Ontario’s Capital Markets Tribunal has dismissed a case by the province’s securities regulator alleging that Cormark Securities Inc. helped facilitate an “abusive” short-selling scheme involving Canopy Growth Corp., calling the securities watchdog’s allegations “an overreach.”
The Ontario Securities Commission’s case was one of few regulatory actions in Canada in recent years targeting the practice of short-selling, a trading strategy used to bet that a company’s share price will drop.
Many companies and law firms urged regulators to crack down on the practice, including what they called “short and distort” activist campaigns where the seller publicly criticized the stock. The issue was a key focus for an Ontario securities reform task force.
Short-selling has been rampant in the cannabis sector, sometimes facilitated by company insiders lending their own shares to be sold short. (The Globe and Mail documented the practice in 2019.)
The Cormark case dates back to Canopy’s addition to the Toronto Stock Exchange’s composite index March 17, 2017. Prior to that, Cormark Securities, a Toronto midmarket investment bank, had approached Canopy, a cannabis company based in Smiths Falls, Ont., about participating in a series of transactions intended to allow the company to raise funds by taking advantage of an anticipated increase in demand for its shares.
Jeff Kennedy, Cormark’s then-managing director of equity capital markets, and Cormark client Marc Judah Bistricer and his company Saline Investments Ltd. were also defendants in the dismissed case. Mr. Kennedy developed the structure of the transactions.
Mr. Bistricer’s Saline sold short 2.5 million Canopy shares. Several days later, Saline bought 2.5 million shares from Canopy in a private placement. However, because Mr. Bistricer bought those as an accredited investor, they were subject to a four-month holding period. That prevented him from using those shares to settle his earlier short trade.
Instead, Saline borrowed 2.5 million freely trading shares from Goldman Holdings, the holding company belonging to Canopy director Murray Goldman. Saline used the restricted shares as collateral for the loan. Saline then used the borrowed Goldman shares to close out its short position.
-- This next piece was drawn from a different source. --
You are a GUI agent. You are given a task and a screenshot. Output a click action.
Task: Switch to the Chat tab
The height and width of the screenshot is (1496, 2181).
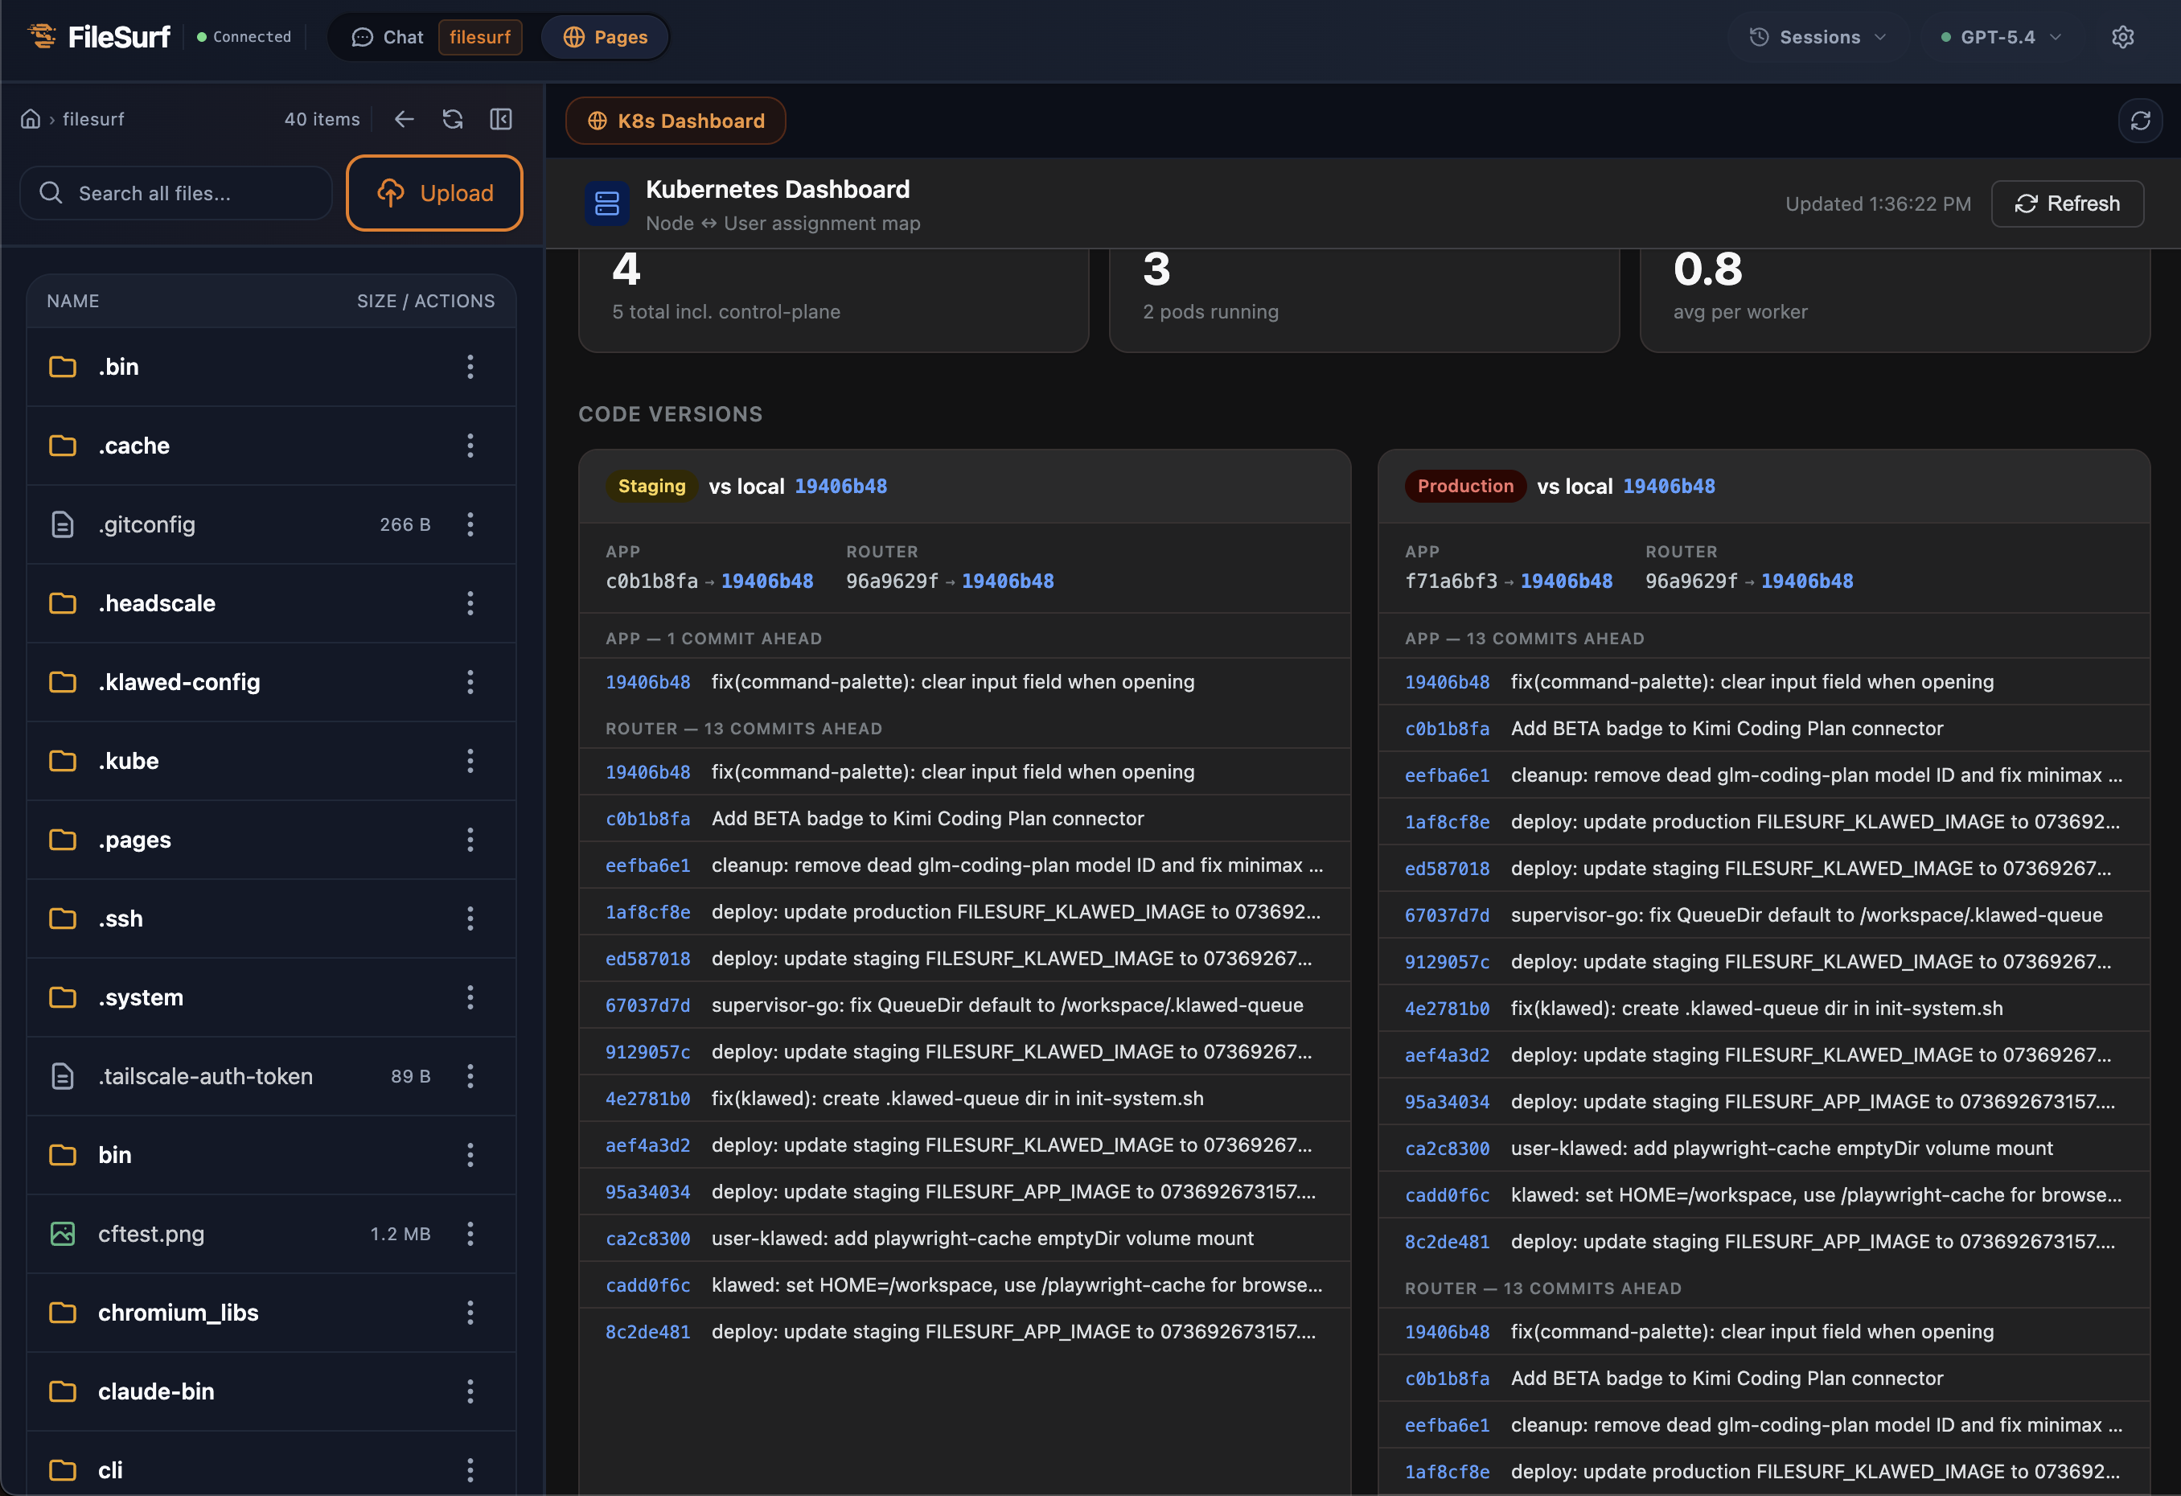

Saline’s profit, after paying various fees, was $1.27-million, according to the OSC, a provincial agency tasked with regulating Ontario’s capital markets.
The OSC had contended that the series of transactions amounted to an illegal distribution of Canopy’s shares and that Cormark and Mr. Kennedy had failed to deal with Canopy, which the OSC alleges was their client, “fairly, honestly and in good faith,” among other allegations.
However, the tribunal determined that the respondents did not engage in an illegal distribution and that Canopy was not Cormark’s client.
“Having found that the Commission has not proven any of its numerous allegations of misleading, dishonest or other wrongful conduct, we conclude that these allegations against the respondents were an overreach,” wrote the three adjudicators in a Nov. 6 decision.
The tribunal is a division of the OSC that is responsible for the commission’s adjudicative function and comprises at least nine adjudicators.
Melissa MacKewn, a lawyer representing Mr. Kennedy, said she and her client are “exceedingly pleased” that the tribunal has confirmed that the transaction was “entirely proper.”
“The OSC’s myopic focus on the alleged short sale component of the transaction missed the point. It is unfortunate that the OSC chose to exhume a transaction executed in 2017 to try to make its misguided point and needlessly tarnish the reputation of experienced professionals in the process,” Ms. MacKewn wrote in an e-mailed statement.
David Di Paolo, who represented Cormark, said the investment dealer “is pleased this matter has come to an end with a dismissal of all of the charges against it and respects the outcome of the Capital Markets Tribunal process.”
Derek Ricci, counsel for Saline, called the dismissal “fair and just, and a complete vindication of our client’s conduct.”
“The Tribunal agreed with what we said from the very beginning – our client and Mr. Bistricer did nothing wrong. It has always been evident to us that simply earning profit is not a violation of the public interest and it should be comforting to all market participants that the Tribunal agrees,” Mr. Ricci said in an e-mail.
Andy McNair-West, a spokesperson for the OSC, said in a statement that “the Tribunal’s decision contains findings of fact and law for the Commission to review and consider as it fulfills its mandate to protect the integrity of Ontario’s capital markets and confidence in them.”